In the GST tax regime, there are two types of returns filing- periodic and annual returns. The periodic returns consist of monthly and quarterly returns that are filed for the transactions made during the month or quarter. On the other hand, the annual returns consist of a summary of the periodic returns filed during the financial year. Also, the annual returns considered as one of the most important returns as it is the last return to file at the end of the year.

Who is Liable to File an Annual Return?

All the taxpayers fall in the category responsible for filing an annual return. However, those taxpayers who get registration as given below examples are considered as exceptions. “Casual taxable persons” or “Non-resident taxable persons” such as exhibitors ‘Input service distributors’ who distribute the Input tax credit of the services invoiced in one location and to be used in different states.’

A person who tax is deducted at source, as the government did not implement any provision for the deduction of tax at source.

What are the Different Forms for Filing GST Returns?

Under the GST tax regime, a series of forms are prescribed for different categories of taxpayers.

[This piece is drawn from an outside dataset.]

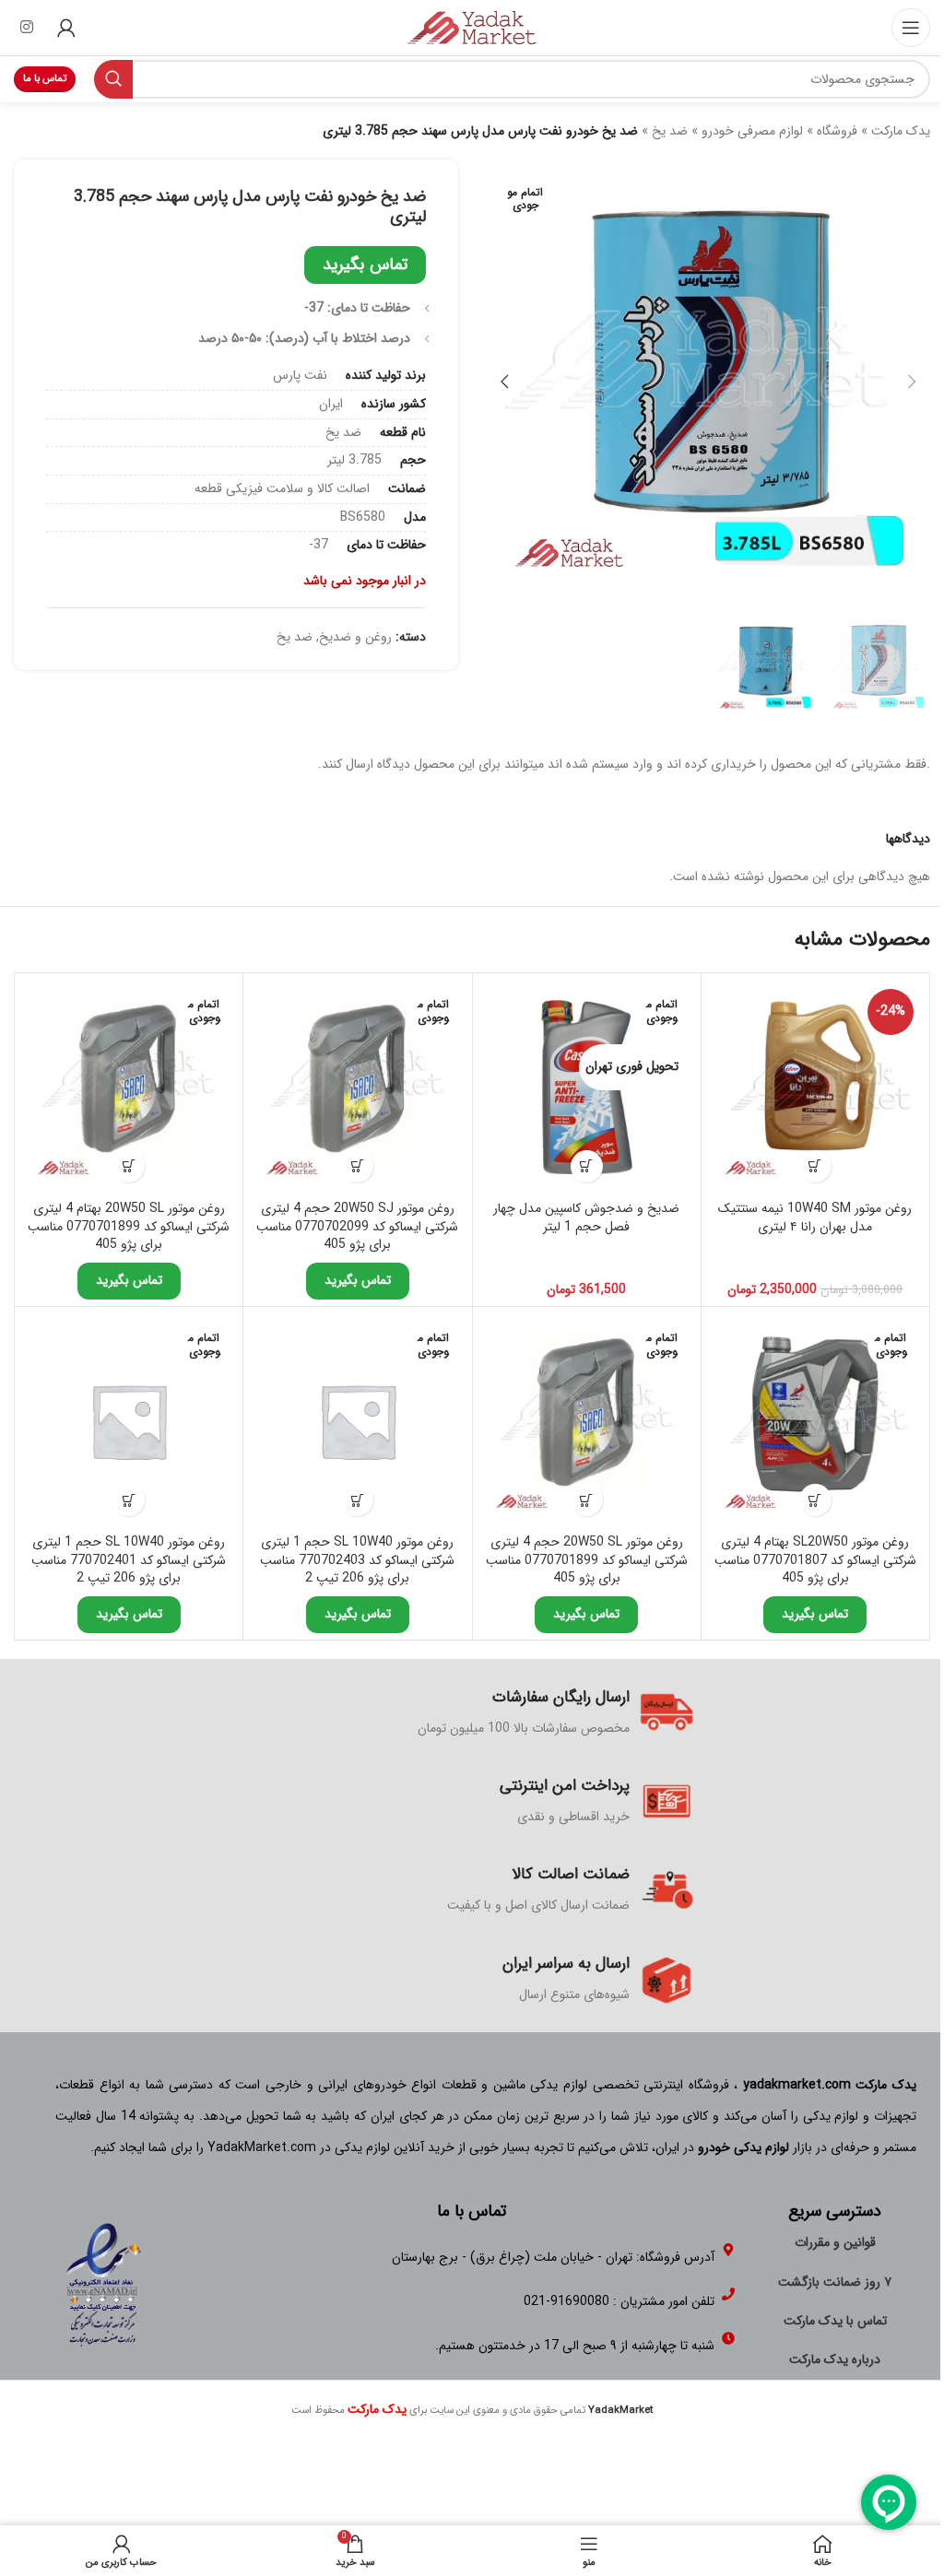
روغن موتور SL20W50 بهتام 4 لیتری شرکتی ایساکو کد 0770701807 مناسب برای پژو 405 (815, 1560)
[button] (911, 381)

The list given below will make you aware of the category of the taxpayers and forms associated with them:

  • Category of the taxpayer Return (GSTR) form
  • Composition of the Scheme Registered 9A
  • E-Com operator deducting tax 9B
  • Others where turnover (for all states put together) exceeds INR 2 Crore 9C
  • Others where turnover is less than INR 2 Crore 9

Lately, the filings of the forms such as GSTR 2 and GSTR 3 have been suspended by the government and a more simplified summary return GSTR 3B introduced. However, for the annual return, the government did not finalize the content yet as their efforts are to provide format with higher simplicity and comprehensiveness.

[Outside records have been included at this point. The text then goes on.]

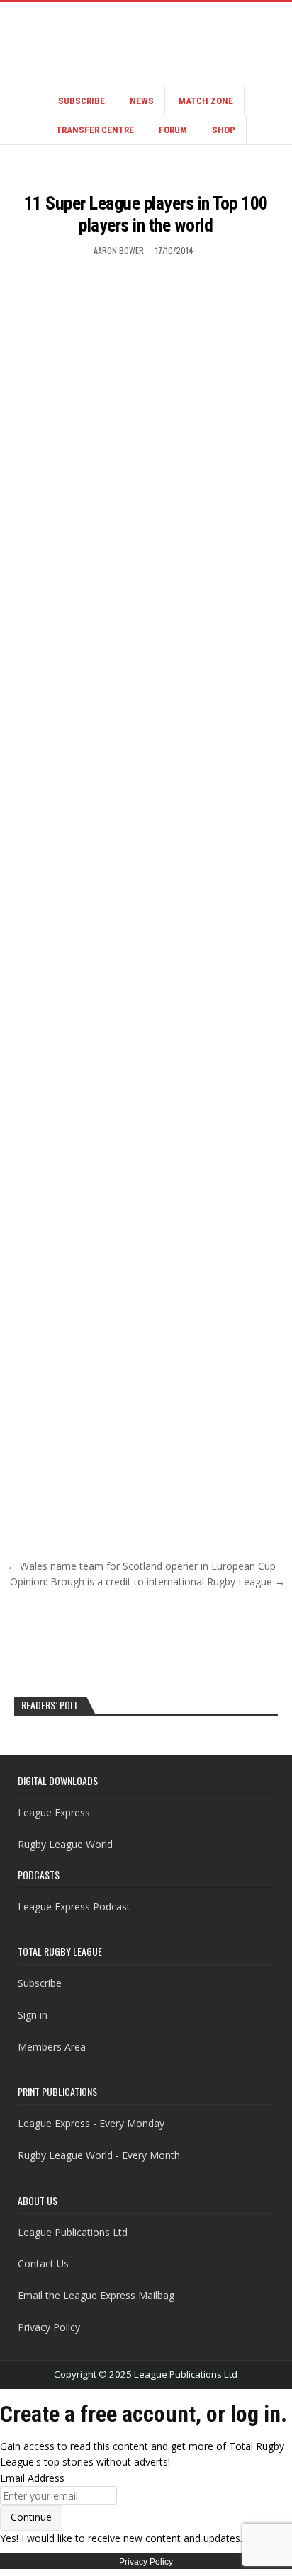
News (142, 101)
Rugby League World (65, 1844)
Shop (223, 130)
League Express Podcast (74, 1906)
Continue (31, 2517)
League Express (54, 1812)
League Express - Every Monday (91, 2123)
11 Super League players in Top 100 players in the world (146, 214)
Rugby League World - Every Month (99, 2155)
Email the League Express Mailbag (96, 2295)
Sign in (32, 2015)
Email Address (32, 2478)
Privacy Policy (49, 2327)
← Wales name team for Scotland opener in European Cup (141, 1566)
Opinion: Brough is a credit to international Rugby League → (147, 1581)
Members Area (52, 2046)
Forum (173, 130)
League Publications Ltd (73, 2232)
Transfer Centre (95, 130)
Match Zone (206, 101)
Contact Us (43, 2263)
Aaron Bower (119, 250)
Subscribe (81, 101)
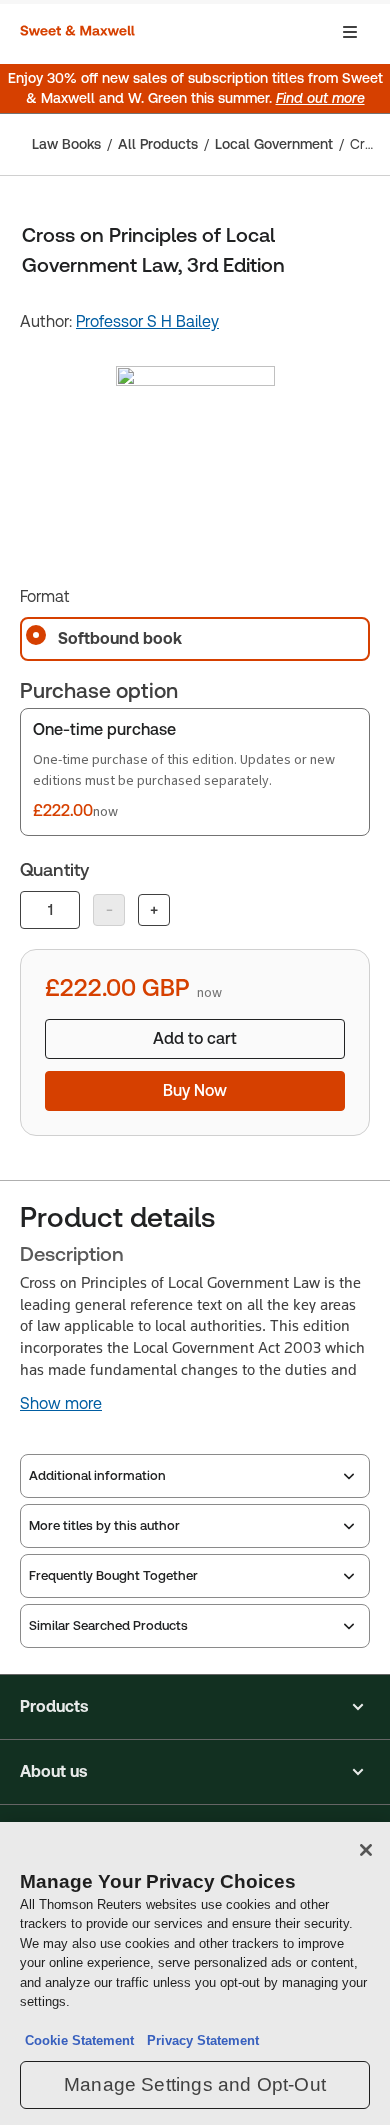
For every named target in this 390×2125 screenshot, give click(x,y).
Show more (61, 1404)
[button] (195, 1707)
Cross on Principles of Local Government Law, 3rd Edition (364, 144)
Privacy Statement (199, 2040)
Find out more (320, 98)
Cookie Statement (79, 2040)
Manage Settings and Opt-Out (195, 2084)
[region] (195, 1973)
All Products (158, 144)
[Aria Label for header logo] (80, 32)
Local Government (274, 144)
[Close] (366, 1850)
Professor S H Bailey (147, 321)
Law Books (66, 144)
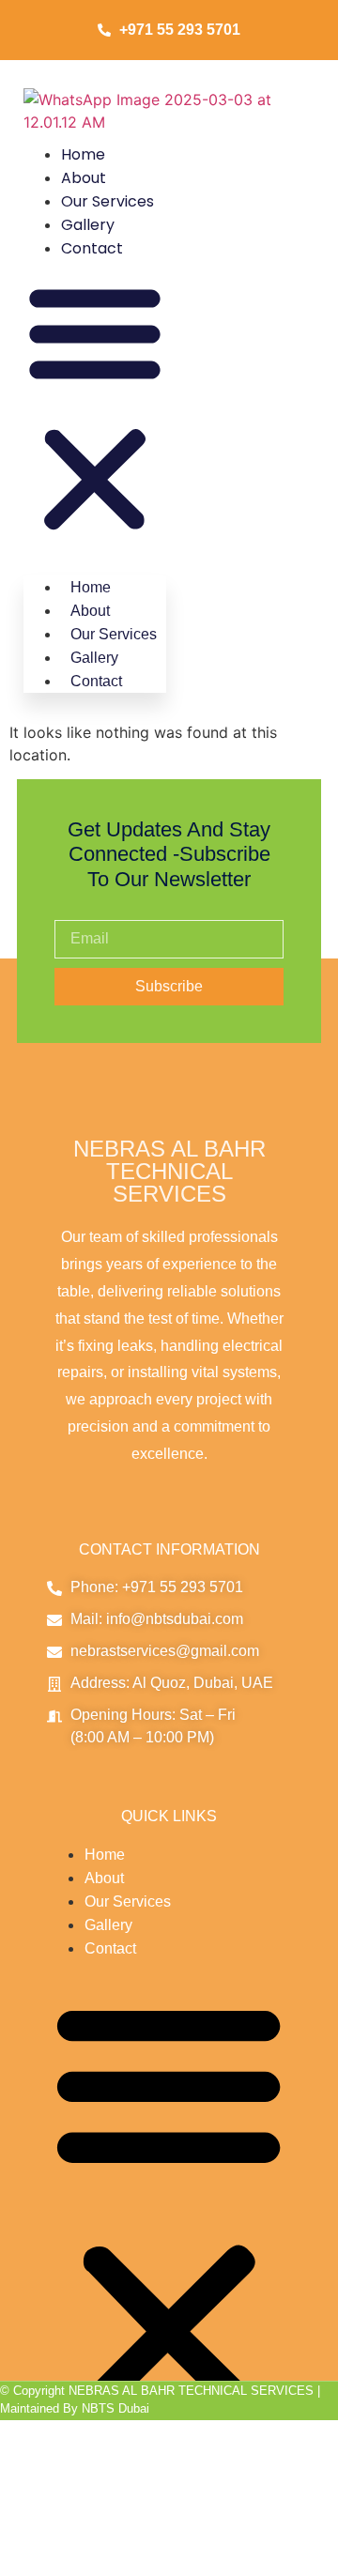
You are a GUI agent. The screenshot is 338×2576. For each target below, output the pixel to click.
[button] (94, 408)
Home (83, 154)
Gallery (88, 225)
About (83, 178)
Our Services (107, 201)
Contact (92, 248)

During the last council meeting on 31st July, the recent format was expected to be taken up for discussion however, no action has been taken then by the committee. If the format is approved by the committee then the same will be put forward for the stakeholder consultation.

Effect of Non-payment:

As the last date for GST annual return filing approaches rapidly, the Tirupati GST Commissionerate has warned the public about the consequences of non-payment. If the taxpayer fails to file an annual return, he will be liable to pay a late fee of INR 200 per day during the period of failure, else it would attract a maximum of 0.25% of the said financial year’s turnover.

If no GST return is filed by the taxpayer, then he won’t be able to file subsequent returns as well. The late filing of GST return will have a cascading effect that will translate into heavy fines and penalties.

The GST allows the late filing of returns. However, it attracts penalties for late filing known as a late fee. The late fee imposed on the taxpayer is INR 100 per day. It is INR 100 under CGST and INR 100 under SGST, evaluates INR 200 per day. The maximum penalty for the late filing of returns is INR 5000 per day. In the case of IGST, there is no late fee for any delay in filing.

For the late filing, the taxpayer required to pay not only the late fee but also the interest at the rate of 18% per annum, calculated on the tax to be paid. The time period for the calculation of interest will be from the next day of filing to the date of payment.

Under GST law, the non-compliance attract penalties and imprisonment. To avoid tax evasion there are some stringent actions instructed for the offenders. Among these actions the taxpayer either has to pay a penalty or the goods will be seized or both.

Here are Some Offenses Listed Below:

Failing to account for goods, for which the taxpayer remains liable to pay tax Sending or receiving goods by breaking rules to avoid tax. Availing goods/services which are not registered and taxable. Using a medium to transport and delivering taxable goods by breaking the rules.

Duration of Imprisonment

The duration of imprisonment depends on the type of offenses and the amount of tax evaded. If any offense committed for tax evasion of amount exceeds INR 500 lakhs, the convict will be liable for three years of imprisonment including fine and is non-bailable.

If committed offense exceeds INR 200 lakhs, for tax evasion, then the duration of imprisonment is three years including a penalty.

In case of offense exceeds INR 100 lakh to avoid tax, the period of imprisonment is one year along with a penalty. A taxpayer must comply with the GST rules.

The violation of GST rules leads to attracting penalties and punishment. If there is any confusion among the taxpayers they are free to consult experts at the GST council for any of their queries. Though, the best advice to stay away from such penalties and imprisonment is to comply with the GST laws strictly.